- Reading text -
At the urging of Roz Libman, a co-founder of the National Alliance for the Mentally Ill, Forman helped form the Clubhouse Coalition of Milwaukee and secured a $200,000 county grant to establish a local clubhouse. When a search began for an executive director, Avitall convinced her to apply. Even though she had two young children at the time and “never had any administrative aspirations,” Forman got the job and has held it since.

In addition to running the Grand Avenue Club, Forman has been a big part of the movement, which includes clubhouses in 32 countries, from Norway to Pakistan, with about 200 in the U.S. Forman and Grand Avenue Club member Serge Blasberg co-chair the International Clubhouse Advisory Council, and Forman has been central to developing the network’s accreditation standards and promoting the clubhouse model nationwide.

“On-site she’s an extraordinary social worker engaged in dozens and dozens of people’s lives,” says Joel Corcoran, executive director of Clubhouse International. “And switching to the macro-level, she’s advocating for clubhouses in the city, state, and nationally and internationally. I’ve rarely met someone who brings such commitment to this or any cause on a day-in, day-out basis.”

Every Tuesday and Thursday morning, Forman leads a general meeting in the clubhouse’s fourth floor art gallery. When it was founded in 1991, the Grand Avenue Club was located on one of the city’s main thoroughfares. But for more than a decade, it’s been at the ornate edifice that formerly housed the Bank of Milwaukee on the city’s only block of intact 19th-century structures.

The meeting has a supportive, playful vibe—members toss out gentle jokes and asides—yet there is an air of seriousness about the clubhouse’s work. Like at every meeting, members read and discuss one of the 36 guiding principles of the international clubhouse movement. A central principle is that once someone becomes a member, they have life-time privileges to return whenever they want, even after lengthy absences. There are about 1,300 members enrolled at Grand Avenue Club and about 450 considered active, with up to about 90 attending any given day. If a member hasn’t shown up in a while, other members reach out to make sure they are okay and not “isolating,” a common pitfall for many people with mental illness. After the group meeting, people sign two handmade cards to be sent to members who had not been seen recently.

- Exercise data -
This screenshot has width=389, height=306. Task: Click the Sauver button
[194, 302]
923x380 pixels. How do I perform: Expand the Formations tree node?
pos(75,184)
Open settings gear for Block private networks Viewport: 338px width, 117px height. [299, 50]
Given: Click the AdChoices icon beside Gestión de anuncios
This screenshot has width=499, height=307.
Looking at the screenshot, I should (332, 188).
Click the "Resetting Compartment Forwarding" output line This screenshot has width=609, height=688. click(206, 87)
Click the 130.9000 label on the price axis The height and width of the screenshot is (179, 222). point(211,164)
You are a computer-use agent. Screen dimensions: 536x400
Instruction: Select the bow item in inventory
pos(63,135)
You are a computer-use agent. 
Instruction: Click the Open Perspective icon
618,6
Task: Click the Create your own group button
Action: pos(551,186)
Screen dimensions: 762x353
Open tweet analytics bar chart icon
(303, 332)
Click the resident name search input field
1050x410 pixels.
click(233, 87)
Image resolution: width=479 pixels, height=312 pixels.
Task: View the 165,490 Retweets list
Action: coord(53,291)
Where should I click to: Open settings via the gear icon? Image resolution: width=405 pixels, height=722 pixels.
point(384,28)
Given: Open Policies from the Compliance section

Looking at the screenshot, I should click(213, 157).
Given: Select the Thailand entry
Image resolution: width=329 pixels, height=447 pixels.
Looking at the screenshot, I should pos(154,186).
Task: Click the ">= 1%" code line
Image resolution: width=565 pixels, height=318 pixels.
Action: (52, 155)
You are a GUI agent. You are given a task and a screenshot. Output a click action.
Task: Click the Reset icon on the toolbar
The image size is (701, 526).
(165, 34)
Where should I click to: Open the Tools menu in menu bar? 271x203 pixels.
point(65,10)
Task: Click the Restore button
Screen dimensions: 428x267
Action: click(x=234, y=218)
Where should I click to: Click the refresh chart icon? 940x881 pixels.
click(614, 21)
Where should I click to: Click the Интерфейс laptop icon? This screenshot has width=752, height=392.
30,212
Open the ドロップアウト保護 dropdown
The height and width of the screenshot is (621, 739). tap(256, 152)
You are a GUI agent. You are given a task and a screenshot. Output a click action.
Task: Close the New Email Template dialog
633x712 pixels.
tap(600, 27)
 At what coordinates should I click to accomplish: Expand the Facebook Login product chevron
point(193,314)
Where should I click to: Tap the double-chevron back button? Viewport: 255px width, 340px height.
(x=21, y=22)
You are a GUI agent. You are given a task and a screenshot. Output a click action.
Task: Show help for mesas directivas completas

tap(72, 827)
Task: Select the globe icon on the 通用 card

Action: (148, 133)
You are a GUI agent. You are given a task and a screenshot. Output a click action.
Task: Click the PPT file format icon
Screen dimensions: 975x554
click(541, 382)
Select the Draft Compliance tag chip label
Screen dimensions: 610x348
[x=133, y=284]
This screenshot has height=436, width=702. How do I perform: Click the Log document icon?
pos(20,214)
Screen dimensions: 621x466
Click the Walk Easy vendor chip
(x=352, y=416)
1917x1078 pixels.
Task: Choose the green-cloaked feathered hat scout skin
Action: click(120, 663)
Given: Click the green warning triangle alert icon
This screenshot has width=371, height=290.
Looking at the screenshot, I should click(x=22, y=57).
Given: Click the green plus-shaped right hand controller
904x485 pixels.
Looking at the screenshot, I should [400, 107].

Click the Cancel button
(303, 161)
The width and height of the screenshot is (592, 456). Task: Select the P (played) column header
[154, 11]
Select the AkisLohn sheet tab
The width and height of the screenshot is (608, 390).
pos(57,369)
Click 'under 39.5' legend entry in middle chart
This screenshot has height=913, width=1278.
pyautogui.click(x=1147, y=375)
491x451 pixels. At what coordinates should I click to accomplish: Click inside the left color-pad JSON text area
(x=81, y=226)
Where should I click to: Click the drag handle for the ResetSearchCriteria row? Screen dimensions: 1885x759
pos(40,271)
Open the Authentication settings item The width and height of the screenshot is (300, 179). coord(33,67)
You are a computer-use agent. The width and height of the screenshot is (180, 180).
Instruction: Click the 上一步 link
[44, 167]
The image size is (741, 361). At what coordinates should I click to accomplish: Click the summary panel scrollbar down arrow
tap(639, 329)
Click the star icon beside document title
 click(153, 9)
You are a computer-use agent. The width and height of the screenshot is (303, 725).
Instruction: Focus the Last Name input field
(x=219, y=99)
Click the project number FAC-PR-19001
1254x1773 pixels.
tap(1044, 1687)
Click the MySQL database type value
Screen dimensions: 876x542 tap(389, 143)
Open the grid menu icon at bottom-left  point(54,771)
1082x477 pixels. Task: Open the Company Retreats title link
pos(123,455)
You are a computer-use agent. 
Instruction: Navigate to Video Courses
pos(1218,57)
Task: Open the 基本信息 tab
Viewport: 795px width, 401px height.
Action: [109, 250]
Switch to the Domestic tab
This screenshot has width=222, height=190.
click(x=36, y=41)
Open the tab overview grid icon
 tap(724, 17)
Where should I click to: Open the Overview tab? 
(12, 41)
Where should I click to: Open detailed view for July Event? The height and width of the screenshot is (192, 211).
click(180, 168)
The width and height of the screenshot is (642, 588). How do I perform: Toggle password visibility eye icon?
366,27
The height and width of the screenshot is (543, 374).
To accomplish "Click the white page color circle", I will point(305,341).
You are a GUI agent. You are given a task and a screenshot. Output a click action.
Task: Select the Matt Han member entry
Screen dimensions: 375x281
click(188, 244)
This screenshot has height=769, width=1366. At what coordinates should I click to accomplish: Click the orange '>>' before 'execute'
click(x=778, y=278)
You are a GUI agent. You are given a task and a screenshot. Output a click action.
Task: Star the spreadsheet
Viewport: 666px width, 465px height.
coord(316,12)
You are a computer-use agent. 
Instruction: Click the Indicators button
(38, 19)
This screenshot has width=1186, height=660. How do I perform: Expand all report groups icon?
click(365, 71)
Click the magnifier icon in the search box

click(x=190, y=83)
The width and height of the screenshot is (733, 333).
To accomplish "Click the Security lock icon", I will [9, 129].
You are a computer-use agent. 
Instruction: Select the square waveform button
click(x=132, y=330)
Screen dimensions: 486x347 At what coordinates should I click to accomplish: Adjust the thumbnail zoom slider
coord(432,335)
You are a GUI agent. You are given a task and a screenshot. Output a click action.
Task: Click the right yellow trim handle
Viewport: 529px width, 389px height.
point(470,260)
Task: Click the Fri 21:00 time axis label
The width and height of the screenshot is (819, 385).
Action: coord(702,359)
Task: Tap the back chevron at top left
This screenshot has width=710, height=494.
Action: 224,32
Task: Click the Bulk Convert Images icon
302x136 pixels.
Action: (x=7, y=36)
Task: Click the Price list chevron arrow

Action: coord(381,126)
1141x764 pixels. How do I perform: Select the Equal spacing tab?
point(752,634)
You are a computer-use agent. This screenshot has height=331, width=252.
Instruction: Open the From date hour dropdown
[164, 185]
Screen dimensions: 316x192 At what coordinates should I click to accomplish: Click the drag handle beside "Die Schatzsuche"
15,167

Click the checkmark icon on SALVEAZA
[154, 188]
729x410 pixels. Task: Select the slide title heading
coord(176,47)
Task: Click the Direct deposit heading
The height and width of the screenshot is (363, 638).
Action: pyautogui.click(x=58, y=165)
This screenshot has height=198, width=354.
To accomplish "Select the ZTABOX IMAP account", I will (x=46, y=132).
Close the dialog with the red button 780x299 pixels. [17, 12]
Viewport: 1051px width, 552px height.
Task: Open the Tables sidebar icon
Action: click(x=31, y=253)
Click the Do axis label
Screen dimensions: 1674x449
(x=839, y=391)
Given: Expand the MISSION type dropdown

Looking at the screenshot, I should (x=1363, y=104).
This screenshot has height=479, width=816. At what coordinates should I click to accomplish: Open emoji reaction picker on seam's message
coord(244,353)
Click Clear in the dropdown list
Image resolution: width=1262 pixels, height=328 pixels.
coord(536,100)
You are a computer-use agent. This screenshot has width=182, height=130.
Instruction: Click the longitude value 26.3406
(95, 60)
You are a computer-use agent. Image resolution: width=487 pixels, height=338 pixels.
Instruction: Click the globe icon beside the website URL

- Check your understanding -
1. Rewrite everything from "At the urging" down to "the clubhouse model nationwide." in the passage on the Grand Avenue Club, replacing "co-chair" with "jointly lead".
2. Answer these questions from the passage on the Grand Avenue Club:
(a) How large was the county grant Forman secured?
(b) In what year was the Grand Avenue Club founded?
(c) About how many of its members are considered active?
The listing has no connection to the passage on the Grand Avenue Club.

- Task responses -
1.
At the urging of Roz Libman, a co-founder of the National Alliance for the Mentally Ill, Forman helped form the Clubhouse Coalition of Milwaukee and secured a $200,000 county grant to establish a local clubhouse. When a search began for an executive director, Avitall convinced her to apply. Even though she had two young children at the time and “never had any administrative aspirations,” Forman got the job and has held it since.

In addition to running the Grand Avenue Club, Forman has been a big part of the movement, which includes clubhouses in 32 countries, from Norway to Pakistan, with about 200 in the U.S. Forman and Grand Avenue Club member Serge Blasberg jointly lead the International Clubhouse Advisory Council, and Forman has been central to developing the network’s accreditation standards and promoting the clubhouse model nationwide.

2.
(a) $200,000
(b) 1991
(c) About 450